Nonlinear neutrino-photon interactions inside strong laser pulses (1504.02722v1)

Abstract: Even though neutrinos are neutral particles and interact only via the exchange of weak gauge bosons, charged leptons and quarks can mediate a coupling to the photon field beyond tree level. Inside a relativistically strong laser field nonlinear effects in the laser amplitude can play an important role, as electrons and positrons interact nonperturbatively with the coherent part of the photon field. Here, we calculate for the first time the leading-order contribution to the axial-vector--vector current-coupling tensor inside an arbitrary plane-wave laser field (which is taken into account exactly by employing the Furry picture). The current-coupling tensor appears in the calculation of various electroweak processes inside strong laser fields like photon emission or trident electron-positron pair production by a neutrino.

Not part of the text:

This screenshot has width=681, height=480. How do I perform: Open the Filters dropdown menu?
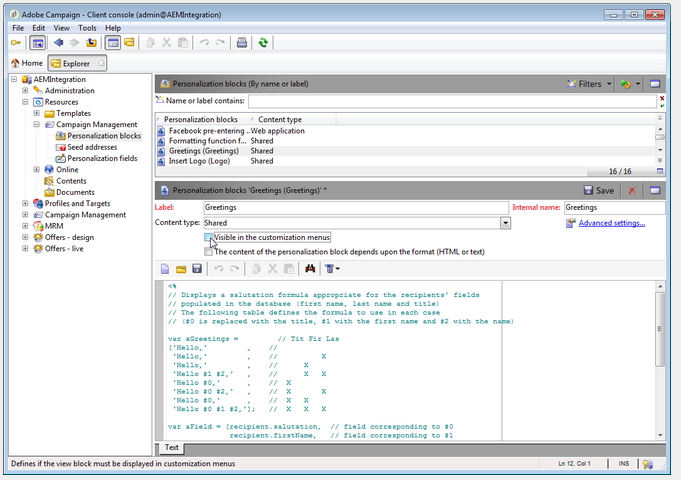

Moreover, as we will see below, the axial-vector--vector current-coupling tensor contains the Adler-Bell-Jackiw (ABJ) anomaly. This occurrence renders the current-coupling tensor also interesting from a fundamental point of view, as it is the simplest Feynman diagram in an external field featuring this kind of anomaly.

• The paper presents the first leading-order calculation of the axial-vector–vector current-coupling tensor in arbitrary plane-wave laser fields.
• It demonstrates that charged leptons in intense fields can mediate neutrino-photon coupling, significantly increasing photon emission probabilities in high-intensity environments.
• By incorporating the Adler-Bell-Jackiw anomaly, the study establishes a robust theoretical framework for future high-power laser experiments and advanced neutrino applications.

Insights on Nonlinear Neutrino-Photon Interactions

The paper "Nonlinear Neutrino-Photon Interactions inside Strong Laser Pulses" by Sebastian Meuren, Christoph H. Keitel, and Antonino Di Piazza offers a comprehensive analysis of neutrino interactions amid strong laser fields. This exploration adds further depth to the interactions between neutrinos and photons mediated by the nonlinear effects of an intense electromagnetic field.

Summary of Key Contributions

The authors achieve the first-ever leading-order calculation of the axial-vector--vector current-coupling tensor in an arbitrary plane-wave laser field using the Furry picture. This tensor holds significance in the theoretical modeling of electroweak processes, such as photon emission and electron-positron pair production via neutrinos in strong laser environments. What stands out is the inclusion of the Adler-Bell-Jackiw (ABJ) anomaly, making the tensor pivotal not just from an applications perspective but also for foundational theory insights.

Numerical and Theoretical Results

The analysis reveals how charged leptons inside a laser field can mediate neutrino-photon coupling beyond tree level. With laser intensity represented by the gauge- and Lorentz-invariant parameter $\xi = |e| E_0 / (m \omega c)$, the paper elaborates on how probabilities of neutrino-induced processes, such as photon emission, can be augmented significantly compared to scenarios in vacuum. Moreover, these probabilities under high-intensity fields ($\xi \gg 1$) are elaborated through techniques like the local constant-crossed field approximation.

Implications and Future Directions

The paper strengthens the understanding of neutrino behavior inside extreme fields—knowledge that's crucial when considering high-intensity experiments and potential neutrino-based technologies. The ability to model these phenomena accurately paves the way for experimental proposals that could utilize high-power laser systems, like those being developed in state-of-the-art facilities around the world. The findings could significantly affect future research into areas such as photon merging processes or even more exotic fields of neutrino physics.

The work also underscores the algebraic and computational challenges encountered when dealing with the ABJ anomaly, especially in high-energy environments. The regularization strategies could inform broader methodological approaches in quantum electrodynamics and beyond.

Conclusion

This investigation into neutrino-photon interactions amidst strong laser fields provides a solid theoretical framework and a predictive model crucial for the next era of experimental particle physics. Future developments, particularly in high-intensity laser-matter interaction, will benefit from the methods and results derived in this paper. This work not only reaffirms the interconnectedness of particle interactions within electromagnetic fields but also invites further exploration into the frontiers of quantum field theory.